The following year, while driving through London after a playing show, his mini-cab driver fell asleep at the wheel and careened through a red light, broadsiding a speeding police cruiser. Davis escaped with just whiplash, but his views on life, family and music would never be the same. “I was working in the studio on the album and I think it really changed the direction of the album in a lot of ways. You just get to a point in your life where you go ‘what was I waiting for?’ If I have something to say that I want to get out there artistically, tomorrow isn’t promised to anybody. If this is something I want to do and say, you just have to shrug off all the other voices and just do it.”

With a bold new album (almost) ready to rumble, 2006 sees Davis taking inventory and taking charge. The first step has been reclaiming his relationship with his record label, Universal. While he’s been with Island in the UK since 1998, in the US he’s been forced to play musical chairs between Universal subsidiaries, starting with FFRR (US) to MCA to Geffen. Tired of the corporate machine, he cut out the middle-man and signed directly to Universal last May. “It was really good for me to do that because now for the first time in America I’m on a label that had to fight to get me rather than ‘oh, who’s this guy who’s been plonked on our doorstep.”

With a revolutionary new album and his freshly-inked record contract, now the only thing Davis needs to do is finetune his live show, which lands here for the Splendour in the Grass festival and a string of side shows. Back in 2002, he astounded with an audio-visual magical mystery tour through his back catalogue, and this time he’s eager to top it.
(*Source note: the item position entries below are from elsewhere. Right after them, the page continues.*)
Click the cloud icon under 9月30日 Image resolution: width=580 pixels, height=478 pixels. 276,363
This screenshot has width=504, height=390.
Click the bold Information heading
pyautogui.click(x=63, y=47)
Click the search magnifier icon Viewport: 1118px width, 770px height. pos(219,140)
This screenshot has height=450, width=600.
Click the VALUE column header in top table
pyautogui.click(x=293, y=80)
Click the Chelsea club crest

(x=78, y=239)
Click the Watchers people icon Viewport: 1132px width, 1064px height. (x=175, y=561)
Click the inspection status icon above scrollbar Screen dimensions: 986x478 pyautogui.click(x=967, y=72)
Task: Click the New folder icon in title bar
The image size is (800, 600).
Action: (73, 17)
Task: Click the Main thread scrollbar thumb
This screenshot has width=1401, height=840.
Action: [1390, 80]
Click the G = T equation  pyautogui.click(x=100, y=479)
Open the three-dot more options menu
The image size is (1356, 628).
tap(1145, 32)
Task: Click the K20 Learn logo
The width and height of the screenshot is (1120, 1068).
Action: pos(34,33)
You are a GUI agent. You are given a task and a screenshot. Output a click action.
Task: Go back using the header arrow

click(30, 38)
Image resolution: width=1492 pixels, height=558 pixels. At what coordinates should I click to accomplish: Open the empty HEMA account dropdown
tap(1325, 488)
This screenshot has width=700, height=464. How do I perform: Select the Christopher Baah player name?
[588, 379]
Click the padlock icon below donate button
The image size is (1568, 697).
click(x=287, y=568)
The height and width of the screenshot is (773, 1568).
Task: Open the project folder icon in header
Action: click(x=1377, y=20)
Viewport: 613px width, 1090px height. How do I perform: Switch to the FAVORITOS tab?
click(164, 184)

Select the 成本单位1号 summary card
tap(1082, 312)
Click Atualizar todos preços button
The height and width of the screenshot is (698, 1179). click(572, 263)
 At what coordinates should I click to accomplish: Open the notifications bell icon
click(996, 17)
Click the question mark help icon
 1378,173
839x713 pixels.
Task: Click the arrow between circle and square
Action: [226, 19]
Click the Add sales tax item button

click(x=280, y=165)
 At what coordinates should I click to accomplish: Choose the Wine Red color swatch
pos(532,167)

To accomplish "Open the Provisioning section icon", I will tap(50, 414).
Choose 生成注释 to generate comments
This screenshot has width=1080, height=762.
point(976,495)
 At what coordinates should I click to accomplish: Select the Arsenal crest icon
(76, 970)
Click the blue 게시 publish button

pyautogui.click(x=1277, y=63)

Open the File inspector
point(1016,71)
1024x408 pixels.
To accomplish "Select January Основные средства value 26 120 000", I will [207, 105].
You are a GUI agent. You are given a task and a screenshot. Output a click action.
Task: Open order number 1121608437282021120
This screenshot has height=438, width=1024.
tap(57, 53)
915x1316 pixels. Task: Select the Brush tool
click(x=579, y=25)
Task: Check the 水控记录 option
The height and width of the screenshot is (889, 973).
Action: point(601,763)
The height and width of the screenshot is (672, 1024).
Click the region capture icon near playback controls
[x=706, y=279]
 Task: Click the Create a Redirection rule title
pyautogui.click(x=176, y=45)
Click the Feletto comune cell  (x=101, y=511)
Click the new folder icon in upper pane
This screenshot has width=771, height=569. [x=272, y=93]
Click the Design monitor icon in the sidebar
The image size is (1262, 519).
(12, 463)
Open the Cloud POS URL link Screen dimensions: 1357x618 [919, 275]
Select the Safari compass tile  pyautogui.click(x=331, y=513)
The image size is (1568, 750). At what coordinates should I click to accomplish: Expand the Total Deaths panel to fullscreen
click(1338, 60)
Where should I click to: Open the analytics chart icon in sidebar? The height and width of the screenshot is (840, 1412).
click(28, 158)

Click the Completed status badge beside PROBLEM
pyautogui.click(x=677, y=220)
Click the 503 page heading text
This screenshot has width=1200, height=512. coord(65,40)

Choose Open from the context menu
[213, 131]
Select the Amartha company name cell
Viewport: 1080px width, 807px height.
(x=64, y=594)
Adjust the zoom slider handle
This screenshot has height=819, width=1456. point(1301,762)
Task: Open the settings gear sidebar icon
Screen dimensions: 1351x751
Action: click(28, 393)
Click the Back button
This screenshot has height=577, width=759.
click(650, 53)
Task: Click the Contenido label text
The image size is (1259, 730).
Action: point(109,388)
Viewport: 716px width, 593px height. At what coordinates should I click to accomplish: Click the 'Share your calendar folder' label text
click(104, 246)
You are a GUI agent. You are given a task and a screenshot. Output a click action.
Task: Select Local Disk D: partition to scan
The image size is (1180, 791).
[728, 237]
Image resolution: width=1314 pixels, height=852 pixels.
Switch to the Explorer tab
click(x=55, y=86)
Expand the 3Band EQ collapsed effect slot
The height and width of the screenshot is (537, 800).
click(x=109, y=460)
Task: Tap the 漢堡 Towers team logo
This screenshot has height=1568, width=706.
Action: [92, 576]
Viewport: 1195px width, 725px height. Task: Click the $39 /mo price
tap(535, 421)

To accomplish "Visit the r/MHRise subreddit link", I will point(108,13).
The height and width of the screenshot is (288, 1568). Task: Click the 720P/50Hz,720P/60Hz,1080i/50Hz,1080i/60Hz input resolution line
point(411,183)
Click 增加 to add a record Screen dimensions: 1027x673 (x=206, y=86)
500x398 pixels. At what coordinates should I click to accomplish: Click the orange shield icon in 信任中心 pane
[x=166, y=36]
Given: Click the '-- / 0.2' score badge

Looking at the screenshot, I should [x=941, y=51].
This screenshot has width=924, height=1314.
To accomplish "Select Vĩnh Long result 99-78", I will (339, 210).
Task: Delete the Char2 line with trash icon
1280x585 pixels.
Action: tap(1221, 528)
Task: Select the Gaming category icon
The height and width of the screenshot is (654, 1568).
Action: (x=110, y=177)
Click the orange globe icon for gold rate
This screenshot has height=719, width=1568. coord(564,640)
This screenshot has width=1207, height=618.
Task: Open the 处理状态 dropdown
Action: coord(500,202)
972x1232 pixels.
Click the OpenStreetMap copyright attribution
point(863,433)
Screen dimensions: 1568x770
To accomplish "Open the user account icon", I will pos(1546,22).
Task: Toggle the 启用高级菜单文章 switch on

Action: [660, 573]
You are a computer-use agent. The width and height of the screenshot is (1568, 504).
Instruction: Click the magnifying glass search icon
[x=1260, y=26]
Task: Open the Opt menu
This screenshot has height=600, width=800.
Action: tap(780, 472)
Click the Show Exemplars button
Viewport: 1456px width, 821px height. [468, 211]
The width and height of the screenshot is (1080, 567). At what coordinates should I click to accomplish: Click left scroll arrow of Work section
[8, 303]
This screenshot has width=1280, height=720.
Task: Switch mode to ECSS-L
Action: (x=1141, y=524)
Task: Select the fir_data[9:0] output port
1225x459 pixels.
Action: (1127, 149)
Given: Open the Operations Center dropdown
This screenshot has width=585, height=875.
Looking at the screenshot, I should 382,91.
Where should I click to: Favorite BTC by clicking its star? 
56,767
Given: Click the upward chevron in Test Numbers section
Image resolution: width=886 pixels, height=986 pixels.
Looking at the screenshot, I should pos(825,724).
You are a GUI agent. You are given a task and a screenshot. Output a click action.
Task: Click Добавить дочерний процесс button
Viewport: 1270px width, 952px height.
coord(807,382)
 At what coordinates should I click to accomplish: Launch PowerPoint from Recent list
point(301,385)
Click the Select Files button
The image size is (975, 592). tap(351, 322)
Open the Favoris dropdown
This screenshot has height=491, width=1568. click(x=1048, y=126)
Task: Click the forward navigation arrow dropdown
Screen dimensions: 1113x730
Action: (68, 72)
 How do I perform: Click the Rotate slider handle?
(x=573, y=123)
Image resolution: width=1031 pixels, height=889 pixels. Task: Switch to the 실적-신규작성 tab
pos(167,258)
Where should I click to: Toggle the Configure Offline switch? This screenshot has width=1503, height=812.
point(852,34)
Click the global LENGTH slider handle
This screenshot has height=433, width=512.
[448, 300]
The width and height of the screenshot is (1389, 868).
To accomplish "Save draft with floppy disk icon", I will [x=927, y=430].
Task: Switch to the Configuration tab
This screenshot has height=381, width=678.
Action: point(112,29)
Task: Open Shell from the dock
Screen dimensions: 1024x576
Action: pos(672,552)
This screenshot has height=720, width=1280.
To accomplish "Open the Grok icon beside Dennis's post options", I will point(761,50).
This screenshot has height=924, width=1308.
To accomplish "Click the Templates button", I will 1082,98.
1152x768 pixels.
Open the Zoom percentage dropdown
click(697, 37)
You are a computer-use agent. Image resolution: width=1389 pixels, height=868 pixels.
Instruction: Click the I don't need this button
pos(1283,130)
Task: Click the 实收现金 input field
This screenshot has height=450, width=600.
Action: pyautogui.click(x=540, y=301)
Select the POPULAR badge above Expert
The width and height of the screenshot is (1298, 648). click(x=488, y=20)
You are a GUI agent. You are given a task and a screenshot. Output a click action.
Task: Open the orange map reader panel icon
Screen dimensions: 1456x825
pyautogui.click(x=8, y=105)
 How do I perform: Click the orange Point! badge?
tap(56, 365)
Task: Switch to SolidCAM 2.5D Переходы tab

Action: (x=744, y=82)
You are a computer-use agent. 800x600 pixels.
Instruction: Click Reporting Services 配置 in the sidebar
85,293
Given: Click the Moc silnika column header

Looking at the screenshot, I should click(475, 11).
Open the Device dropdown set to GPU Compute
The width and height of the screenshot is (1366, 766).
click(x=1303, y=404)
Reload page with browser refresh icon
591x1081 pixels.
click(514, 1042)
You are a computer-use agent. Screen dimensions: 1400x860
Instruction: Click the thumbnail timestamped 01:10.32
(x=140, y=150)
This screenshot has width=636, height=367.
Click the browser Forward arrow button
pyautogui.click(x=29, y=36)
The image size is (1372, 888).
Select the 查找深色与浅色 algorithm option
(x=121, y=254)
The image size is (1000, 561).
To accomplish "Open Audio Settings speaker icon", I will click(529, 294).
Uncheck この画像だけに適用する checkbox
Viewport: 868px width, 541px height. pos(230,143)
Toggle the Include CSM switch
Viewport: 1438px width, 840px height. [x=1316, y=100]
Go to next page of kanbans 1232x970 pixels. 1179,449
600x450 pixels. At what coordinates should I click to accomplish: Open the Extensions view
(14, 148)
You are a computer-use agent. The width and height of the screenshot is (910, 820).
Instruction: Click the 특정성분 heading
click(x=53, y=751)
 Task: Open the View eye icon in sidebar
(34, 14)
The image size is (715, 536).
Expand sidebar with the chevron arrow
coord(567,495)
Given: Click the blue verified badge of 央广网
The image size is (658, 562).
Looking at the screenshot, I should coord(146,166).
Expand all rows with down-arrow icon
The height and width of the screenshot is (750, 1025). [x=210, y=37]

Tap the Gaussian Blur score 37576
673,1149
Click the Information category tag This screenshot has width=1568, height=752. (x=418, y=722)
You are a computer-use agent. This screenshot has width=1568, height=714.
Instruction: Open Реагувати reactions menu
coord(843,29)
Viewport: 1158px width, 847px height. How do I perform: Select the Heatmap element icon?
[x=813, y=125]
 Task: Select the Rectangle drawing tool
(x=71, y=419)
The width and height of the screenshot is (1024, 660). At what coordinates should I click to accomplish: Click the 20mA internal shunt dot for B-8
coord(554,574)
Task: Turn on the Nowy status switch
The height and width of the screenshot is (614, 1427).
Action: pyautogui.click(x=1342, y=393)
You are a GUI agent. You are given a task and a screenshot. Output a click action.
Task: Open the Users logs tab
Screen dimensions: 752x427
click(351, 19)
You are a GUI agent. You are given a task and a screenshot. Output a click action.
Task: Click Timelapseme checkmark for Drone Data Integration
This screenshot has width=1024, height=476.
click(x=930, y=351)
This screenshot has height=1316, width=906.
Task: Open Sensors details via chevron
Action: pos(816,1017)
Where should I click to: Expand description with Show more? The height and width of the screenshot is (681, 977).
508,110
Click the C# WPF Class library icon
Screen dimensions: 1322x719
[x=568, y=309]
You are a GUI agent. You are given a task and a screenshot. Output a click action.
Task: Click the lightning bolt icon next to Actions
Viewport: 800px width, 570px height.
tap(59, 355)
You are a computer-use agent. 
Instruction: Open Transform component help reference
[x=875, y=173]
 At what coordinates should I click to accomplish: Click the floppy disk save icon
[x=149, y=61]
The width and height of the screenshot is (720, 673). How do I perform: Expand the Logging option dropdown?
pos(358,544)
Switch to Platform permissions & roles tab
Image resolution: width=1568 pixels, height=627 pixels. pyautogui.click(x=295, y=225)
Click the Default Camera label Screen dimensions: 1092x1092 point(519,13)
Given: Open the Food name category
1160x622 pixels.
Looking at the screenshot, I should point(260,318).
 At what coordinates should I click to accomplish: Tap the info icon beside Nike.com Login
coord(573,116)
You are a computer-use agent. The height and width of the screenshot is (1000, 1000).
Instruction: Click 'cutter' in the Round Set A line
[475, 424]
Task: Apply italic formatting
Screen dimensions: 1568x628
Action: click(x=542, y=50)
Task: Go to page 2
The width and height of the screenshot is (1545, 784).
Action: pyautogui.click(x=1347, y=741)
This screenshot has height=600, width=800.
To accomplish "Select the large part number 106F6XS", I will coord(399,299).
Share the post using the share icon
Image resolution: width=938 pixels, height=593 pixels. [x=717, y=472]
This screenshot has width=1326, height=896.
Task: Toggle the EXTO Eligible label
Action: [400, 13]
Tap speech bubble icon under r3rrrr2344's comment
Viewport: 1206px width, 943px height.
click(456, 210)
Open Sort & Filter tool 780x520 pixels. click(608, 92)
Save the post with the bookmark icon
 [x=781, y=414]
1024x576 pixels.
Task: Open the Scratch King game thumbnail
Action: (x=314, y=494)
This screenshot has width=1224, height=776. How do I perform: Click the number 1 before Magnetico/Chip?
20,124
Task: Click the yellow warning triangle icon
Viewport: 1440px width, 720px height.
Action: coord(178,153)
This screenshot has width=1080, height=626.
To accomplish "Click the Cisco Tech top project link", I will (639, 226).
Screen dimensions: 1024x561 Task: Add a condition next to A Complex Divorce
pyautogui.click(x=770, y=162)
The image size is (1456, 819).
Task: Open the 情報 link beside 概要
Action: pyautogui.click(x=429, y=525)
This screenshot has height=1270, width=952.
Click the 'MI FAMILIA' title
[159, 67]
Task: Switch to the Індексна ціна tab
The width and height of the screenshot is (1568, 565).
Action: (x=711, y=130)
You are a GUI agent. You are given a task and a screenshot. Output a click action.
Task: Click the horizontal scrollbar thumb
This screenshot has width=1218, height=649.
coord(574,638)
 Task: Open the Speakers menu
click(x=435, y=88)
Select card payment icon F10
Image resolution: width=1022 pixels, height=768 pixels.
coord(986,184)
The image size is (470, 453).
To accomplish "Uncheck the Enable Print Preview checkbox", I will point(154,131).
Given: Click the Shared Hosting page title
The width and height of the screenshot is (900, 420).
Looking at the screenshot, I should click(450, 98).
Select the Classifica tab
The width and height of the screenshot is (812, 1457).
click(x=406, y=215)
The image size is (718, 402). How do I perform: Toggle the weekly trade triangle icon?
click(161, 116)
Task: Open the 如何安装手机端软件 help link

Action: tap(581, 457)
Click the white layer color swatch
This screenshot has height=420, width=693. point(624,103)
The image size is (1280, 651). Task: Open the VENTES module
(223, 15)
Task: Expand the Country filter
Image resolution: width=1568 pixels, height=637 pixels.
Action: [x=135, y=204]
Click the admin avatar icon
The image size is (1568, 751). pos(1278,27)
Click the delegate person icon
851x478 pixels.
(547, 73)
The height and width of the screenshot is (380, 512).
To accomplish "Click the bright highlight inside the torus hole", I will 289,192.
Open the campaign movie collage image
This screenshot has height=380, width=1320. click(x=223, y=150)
Even if it means not sleeping until he jumps the plane. “Putting a show together is almost more stressful in certain ways than making an album. It takes me one and a half, maybe two years to make an album and then you come to the end of that process and you’ve got four weeks to get a show together.”

And what will he think if certain train-spotters don’t like what he pulls out on-stage? Again, the Shadow man is unrepentant: “After the events of the last couple of years, I feel like there’s nothing really that anybody could say. I feel fortunate just to be here making music – period.”